Equivalence of Shannon Entropy and Logarithm of Posterior Partition function (under Laplace Approximation)
Now, the integral of the
posterior over parameter space is called the evidence:
\begin{eqnarray}
P(D) = Z &=& \int d\vec{\theta} \mathcal{L}(D \vert
\vec{\theta})P(\vec{\theta})
\end{eqnarray}
If we approximate the un-normalized posterior as a Gaussian -- which I've
recently learned from Christopher Bishop is called the Laplace approximation
-- by taking logarithmic derivatives, then we get:
\begin{eqnarray}
P(D \vert \vec{\theta})P(\vec{\theta}) &\approx & P(D \vert
\vec{\theta}_{\mathrm{MAP}})P(\vec{\theta}_{\mathrm{MAP}})\mathrm{exp}\left[-(\vec{\theta}-\vec{\theta}_{\mathrm{MAP}})_i\left(F_{ij}+\Sigma_{ij}^{-1}\right)(\vec{\theta}-\vec{\theta}_{\mathrm{MAP}})_j
\right]
\end{eqnarray}
We already know what the integral of this Gaussian over parameter space will
be:
\begin{eqnarray}
\log Z &=& \frac{D}{2}\log(2\pi)+\frac{1}{2}\log \left( \vert
F_{ij}+\Sigma_{ij}^{-1} \vert\right)
\end{eqnarray}
Comparing this with our measured entropy of the posterior, we see we're off by
just a constant:
\begin{eqnarray}
H\left[ P(\vec{\theta} \vert D \right] &=&
\frac{D}{2}\log(2\pi)+\frac{1}{2}\log \left( \vert F_{ij}+\Sigma_{ij}^{-1}
\vert\right) + \frac{D}{2}
\end{eqnarray}
This is another example of why a statistical mechanics interpretation of $Z$,
our normalization of the posterior, is right on point. It's logarithm -- up to
an additive constant, which can be thrown away -- is equal to the Entropy of
our distribution, which is a common point of wisdom in statistical mechanics.

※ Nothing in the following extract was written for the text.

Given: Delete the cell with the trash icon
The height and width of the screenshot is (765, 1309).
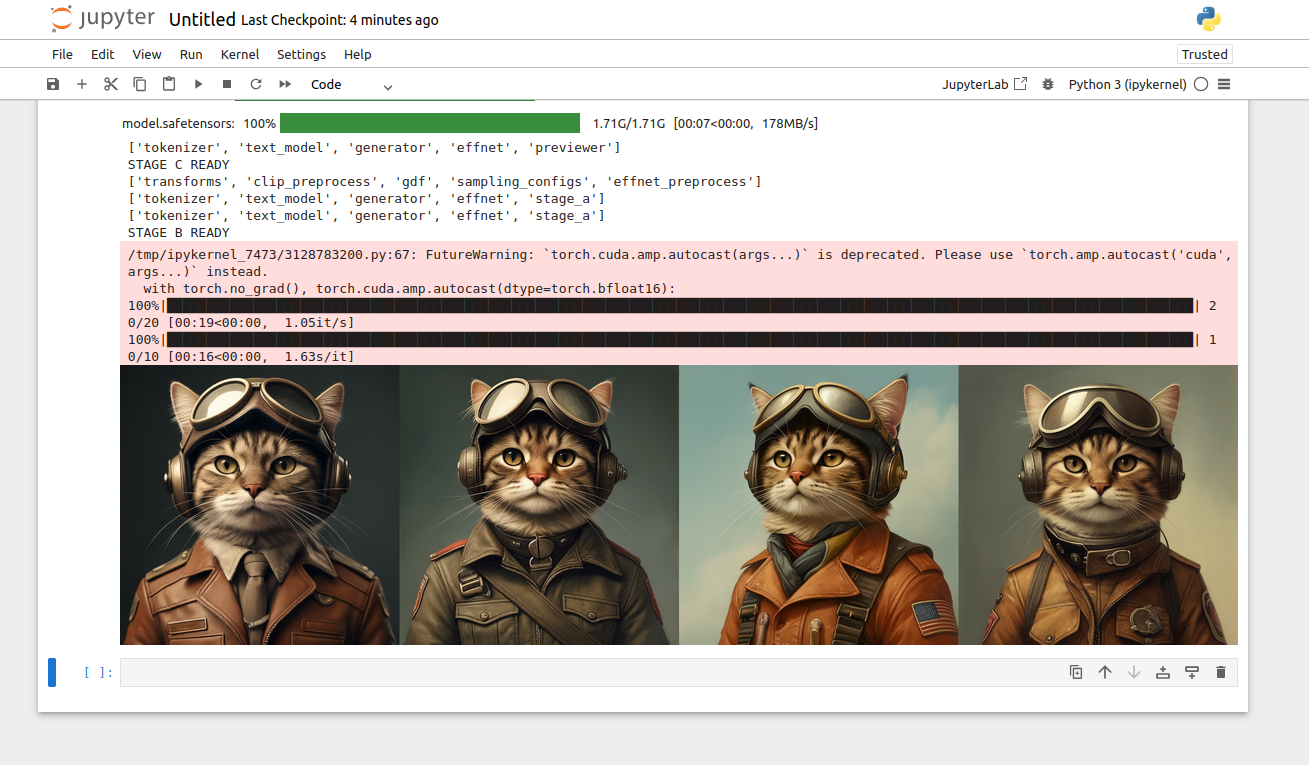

So in conclusion, under the laplace approximation, writing our posterior as a
Gaussian by expanding in the exponential, collecting the first
$\vec{\theta}_{\mathrm{MAP}}$ and second $F_{ij}$ cumulants, we get:
\begin{eqnarray}
\log Z &=& H\left[P(\vec{\theta} \vert D )\right] + \mathrm{const}
\end{eqnarray}